The High Court ordered parties to mediate despite defendant arguments that there was no real chance of success, in a newly published ruling thought to be the first time the court has used its new powers under the amended Civil Procedure Rules.

In DKH Retail and others v City Football Group Ltd, a pre-trial review in a trade mark dispute, the judge rejected objections put forward by the defendant to an application for compulsory mediation made by the claimant shortly before trial. A postscript to the 21 November ruling noted that the court was informed this month that the parties had in fact settled.

The dispute, which fell within the Shorter Trials Scheme, was between the owners of the Superdry clothing brand and the company that runs Manchester City Football Club’s commercial operations. It centred around whether promotional branding on players’ kit was likely to be seen by the public as denoting the Superdry brand, or that of the defendant’s sponsor, Asahi Super ‘Dry’ 0.0% lager. The words on the relevant kit included ‘Super’ and ‘Dry’.

Considering the claimant’s application for compulsory mediation, Mr Justice Miles noted that the Civil Procedure Rules were amended with effect from 1 October 2024 to take account of the ruling in Churchill v Merthyr Tydfil County Borough Council that the court has power to order unwilling parties to engage in alternative dispute resolution.

The claimants argued that the court should exercise that power in this case because the dispute was capable of resolution; not particularly complicated; and a mediation might allow for a more flexible compromise beyond the power of the court, for example relating to the size and form of the logo.

The defendant asserted that while there was no dispute about the court’s power to order mediation, it should only do so where there was ‘a realistic prospect of success’, which was not the case here. It argued that it wanted to know ‘once and for all’ whether it could place the Asahi branding on kit and clothing, and that it was entitled to a judicial determination of that question.

The defendant also pointed out that it was very late in the day to seek a mediation order, with the parties having already spent ‘hundreds of thousands of pounds’ and the trial date ‘imminent’.

Rejecting these arguments, the judge said: ‘In many cases the parties’ positions in the litigation are diametrically opposed and it may easily be said that each party requires a judicial determination. But nonetheless the parties come through ADR to recognise the desirability of settling for less than their strict legal rights and compromising their positions.

‘Experience shows that mediation is capable of cracking even the hardest nuts. The process sometimes succeeds in cases where the parties appear at first to have intractable differences…

‘I see some force in the defendant’s submission that it is late in the day to be seeking an order, but it may also be said that there is some advantage in the parties’ positions having been crystallised through pleadings and the service of witness statements.
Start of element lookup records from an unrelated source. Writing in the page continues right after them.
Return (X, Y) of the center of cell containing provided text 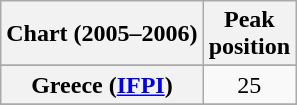
Peakposition (249, 34)
25 (249, 85)
Chart (2005–2006) (102, 34)
Greece (IFPI) (102, 85)
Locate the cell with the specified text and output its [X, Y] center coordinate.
It is indeed sometimes an objection to mediation that it is premature, proposed at a stage when the parties’ positions are unknown. That cannot be said here.

‘There is also some force in [the defendant’s submission] that these are commercial parties with experienced solicitors and that if there was realistically to be a settlement, one would have expected it already to have been reached. But that argument does not do full justice to experience, which shows that bringing the parties together through mediation can overcome an entrenched reluctance of parties to negotiate, even where sincere.

‘The purpose of mediation is to remove roadblocks to settlement. I am unable to accept [the defendant’s submissions] that a mediation here has low prospects of success and that adjudication by a court is necessarily required. The range of options available to the parties to resolve the dispute through mediation goes beyond the binary answer a court could provide. There may be solutions other than yes or no.’

Mr Justice Miles added that a mediation of the case would be ‘short and sharp’, and the documents needed would be brief. He noted that the defendant had not suggested mediation would significantly disrupt the parties’ preparations for trial.

The judge ordered mediation to take place in December: a postscript said the parties had settled their dispute.